→ **Brano proposto**:
++++++++
Approfondimento 1 - Il caso greco
In aggiunta a quanto già esposto in precedenza circa la determinazione di un Paese terzo sicuro, con riferimento all'allontanamento del richiedente asilo verso un Paese di transito o di dimora, occorre fare alcune precisazioni circa la portata di tale concetto ai fini della applicazione della procedura “Dublino” per trasferimento del richiedente asilo verso il Paese membro dell'Unione europea ritenuto competente ai fini della valutazione della domanda di protezione internazionale.
Sebbene, inizialmente, vigesse una presunzione di pari sicurezza e reciproca fiducia tra gli Stati membri circa le procedure di riconoscimento della protezione internazionale e le condizioni di accoglienza, attesa la definizione di standard minimi comuni europei in materia, con il tempo si sono delineate sempre maggiori differenze tra i diversi ordinamenti.
In merito si evidenzia il particolare caso della Grecia, le cui carenze sia in termini di valutazione delle domande di protezione internazionale sia in tema di accoglienza hanno indotto diversi Stati a derogare alle norme del sistema Dublino, sospendendo il rientro dei richiedente asilo e prendendo direttamente in carico la domanda di protezione internazionale.
Con la sentenza del TAR Puglia, sez. III, 24 giugno 2008, n. 1870/2008 per la prima volta in Italia è stata accolta la richiesta del richiedente asilo di non essere trasferito in Grecia ai sensi della procedura Dublino, nonostante quello fosse stato il primo Paese di ingresso del ricorrente. In merito il Tribunale amministrativo ha evidenziato la mancata valutazione da parte delle autorità italiane della serietà e della gravità della situazione dei richiedenti asilo in Grecia.
Tale orientamento è stato avallato dalla giurisprudenza del Consiglio di Stato (Cons. di Stato, ordinanza del 03 febbraio 2009 n. 667/09).
Recentemente il Consiglio di Stato si è pronunciato in termini analoghi con riferimento alla Bulgaria, annullando i trasferimenti verso tale Paese UE, ritenendolo non sicuro ai fini della tutela dei richiedenti asilo (Tra le più recenti si veda Cons. di Stato, sentenza del 19 ottobre 2017, n. 5085/2017). E così anche la giurisprudenza di merito più recente.
A fronte di tale situazione non può non rilevarsi che anche con riferimento all'Italia alcuni Paesi membri hanno sollevato delle remore circa la concreta e reale possibilità per i richiedenti asilo di accedere e di godere ad un sistema di accoglienza adeguato ed efficiente. In merito la Corte europea dei diritti dell'uomo, con un procedimento di urgenza ai sensi dell'art. 39 CEDU ha sospeso in via cautelare il trasferimento di due minori non accompagnati richiedenti asilo verso l'Italia per il rilascio di una violazione dell'art. 3 CEDU, valutando come trattamenti potenzialmente degradanti le forme di accoglienza ivi previste.
++++++++
→ **Dati riportati**:
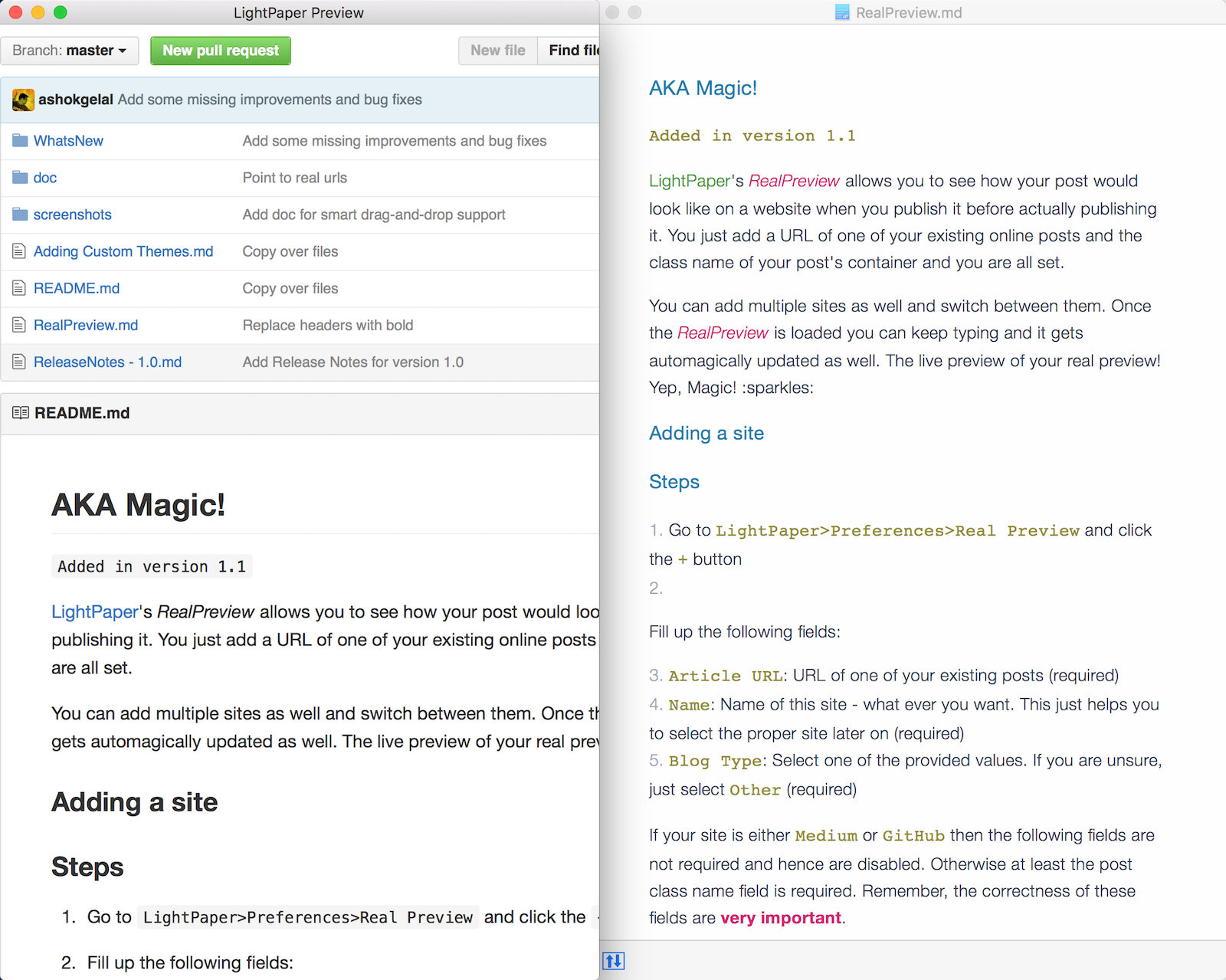
Task: Click the RealPreview.md document icon in titlebar
Action: coord(842,12)
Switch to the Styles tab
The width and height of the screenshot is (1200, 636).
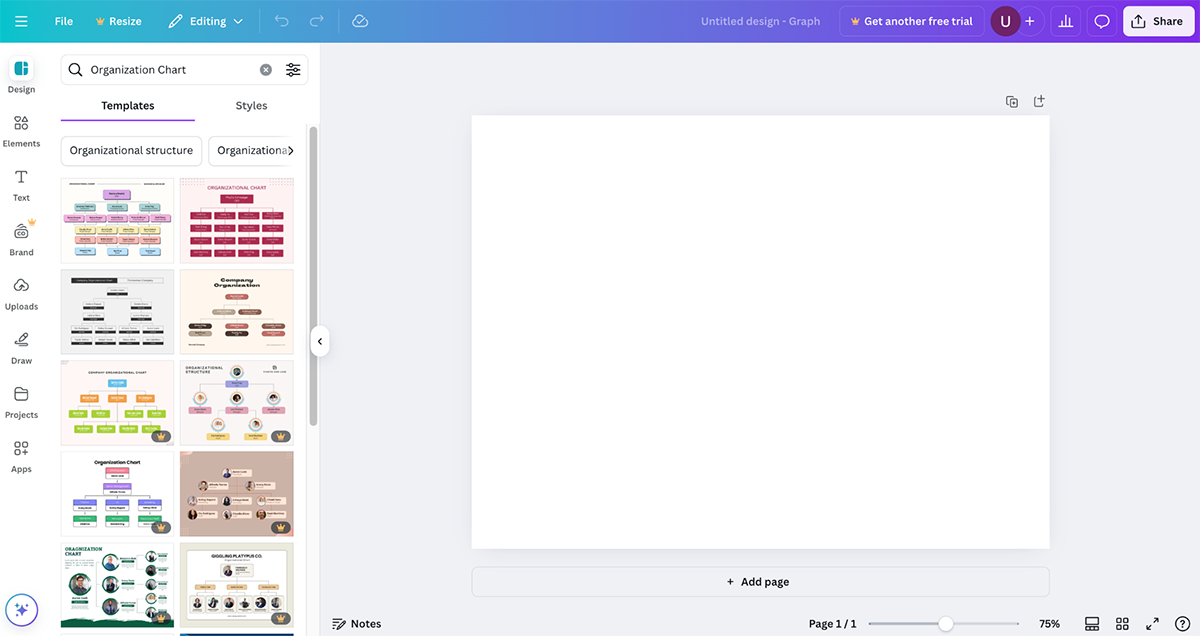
++++++++
→ **Consegna**:
Riporta il passo del brano sul caso greco che si apre con le parole contenenti "A fronte di" e si chiude con "accoglienza ivi previste.", cambiando "remore" in "riserve".

→ **Soluzione**:
A fronte di tale situazione non può non rilevarsi che anche con riferimento all'Italia alcuni Paesi membri hanno sollevato delle riserve circa la concreta e reale possibilità per i richiedenti asilo di accedere e di godere ad un sistema di accoglienza adeguato ed efficiente. In merito la Corte europea dei diritti dell'uomo, con un procedimento di urgenza ai sensi dell'art. 39 CEDU ha sospeso in via cautelare il trasferimento di due minori non accompagnati richiedenti asilo verso l'Italia per il rilascio di una violazione dell'art. 3 CEDU, valutando come trattamenti potenzialmente degradanti le forme di accoglienza ivi previste.